De plus, les tests temporels sont réalisés en regardant la différence entre deux appels de sys.time(). Ils y a donc de gros faCteurs modulant les tests, et les rendants décorellés les uns des autres. Il aurait été mieux de séparer totalement les tests, en rénitialisant l’environnement à chaque fois. De plus, le calcul des vp est toujours effectué une seule fois dans les tests, et est donc trop exposé. Il aurait été bien mieux de faire une moyenne

Chaque test en réalise 100, la variable ITER partant de 1 (les résultats à ITER très petits sont d’ailleurs potentiellement trop incorrects pour être pris en compte) jusqu’a l’ITER donné en paramètre, avec un pas de ITER/100 à chaque fois. Cela permet de se donner une bonne approximation de l’évolution des courbes sans avoir d’explosions calculatoires à ITER grand

En ordonnée il y a le temps en secondes, et en abcsisse la valeur d’ITER
Evidemment, plus les points sont bas, mieux c’est. Egalement, seul le nombre de noeuds impacte les calculs de vp.

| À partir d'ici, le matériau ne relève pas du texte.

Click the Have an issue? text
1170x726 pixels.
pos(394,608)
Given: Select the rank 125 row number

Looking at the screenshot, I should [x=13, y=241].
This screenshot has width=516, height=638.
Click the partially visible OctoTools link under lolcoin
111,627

Test 1: N très petit (10), ITER moyen(1000)

test_line(10,1000)

test_ring(10,1000)

test_chupa(5,5,1000)

Test 1bis: N très petit (10), ITER très grand(100.000)

test_line(10,100000)

test_ring(10,100000)

test_chupa(5,5,100000)

On voit de suite que lorsque N reste petit, le calcul par vp est toujour plus efficace. Vu les capacités de ma machine, il ne m’est pas possible de tester jusqu’a quelle valeur de N cela resterai plus efficace. Mais pour dess graphes comme celui d’internet, ce calcul sur un graphe de ce type est impossible à calculer. En effet on passe par l’inverse d’une matrice, et sur des graphes aussi gros, cela crée une explosion calculatoire enorme.

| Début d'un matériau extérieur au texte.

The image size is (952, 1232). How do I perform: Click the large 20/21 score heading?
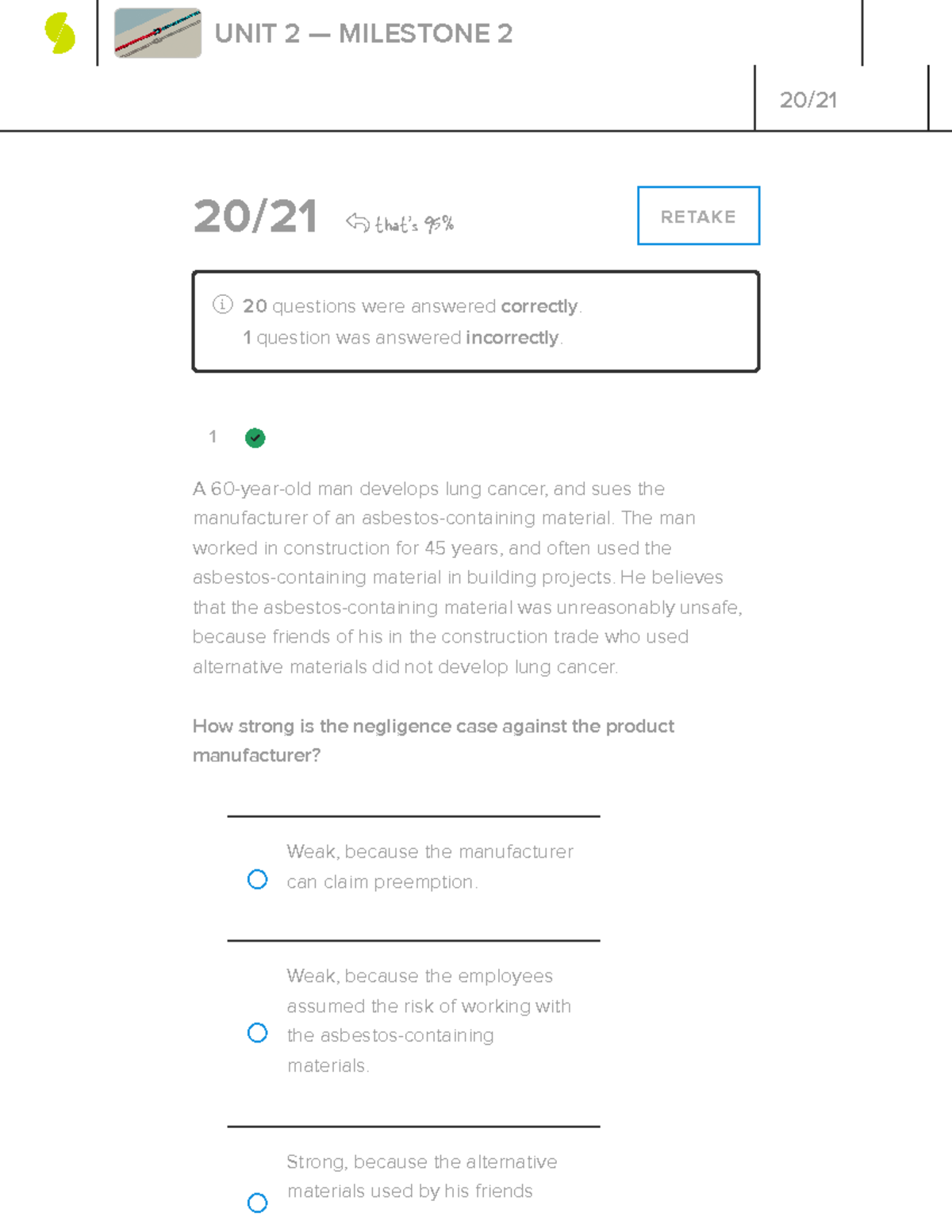tap(255, 216)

la opremière valeur de vp_line est étrange d’ailleurs, sûrement un soucis lors du calcul.

On voit d’ailleurs que la forme du graphe ne change pas les temps de calculs, ce qui est normal.

lorsque ITER est grand par rapport au nombre de noeuds, on voit que rw est toujours plus efficace que ft

Test 2: N moyen (100), ITER moyen (1.000)

test_line(100,1000)

test_ring(100,1000)

test_chupa(50,50,1000)

Ce test met en excergue que lrosque N devient grand, il est devient plus efficace de faire rw de ft

Test 3: N grand (1.000), ITER moyen(1.000)

test_line(1000,1000)

test_ring(1000,1000)

test_chupa(500,500,1000)

celui ci permet une mise en évidence que quand N deviendra très grand, les autres tests seront plus efficaces. Attention tout de même à ne pas se faire feinter! On voit ici qu’il est ici plus efficace de faire rw et ft quand ITER est plius petit. OR, quand ITER est trop petit par rapport à la valeur de N, les résultats ne sont pas assez précis! Réaliser à chaque fois les tests dont j’ai parlé préalablement auraient permi de bien le voir.
Par intuition, pour rw, les valeurs qui tendent le plus rapidement à être correctes doivent être celles de l’anneau, étant donné qu’il n’y a aucune particularité.
Pour la ligne, il faut être sûr que le jeton arrive de façon significative sur les bords
Même choses pour la chupa qui doit être la forme la plus difficile à estimer pour rw, il y a des possibilité de rester bloquer dans une ou l’autre des parties de la chupa.

Pour ft, la forme du graphe n’influe pas sur la valeur d’ITER minimum à avoir pour avoir des résultat satifaisemment précis.

Pour vp, les valeurs sont toujours exactes.

Test 4: Chupa uniquement: Variation du rapport size_head/size_tail (10/90, 50/50, 90/10), N très petit, ITER moyen

test_chupa(1,9,1000)

test_chupa(5,5,1000)

test_chupa(9,1,1000)

Test 4b: Chupa uniquement: Variation du rapport size_head/size_tail (10/90, 50/50, 90/10), N très petit, ITER trè grand

test_chupa(1,9,100000)

test_chupa(5,5,100000)

test_chupa(9,1,100000)

Test 4c: Chupa uniquement: Variation du rapport size_head/size_tail (10/90, 50/50, 90/10), N moyen, ITER moyen

test_chupa(10,90,1000)

test_chupa(50,50,1000)

test_chupa(90,10,1000)

Test 4d: Chupa uniquement: Variation du rapport size_head/size_tail (10/90, 50/50, 90/10), N grand, ITER moyen

test_chupa(100,900,1000)

test_chupa(500,500,1000)

test_chupa(900,100,1000)

Les changements de valeurs de chupa n’influencent pas les résultats temporels.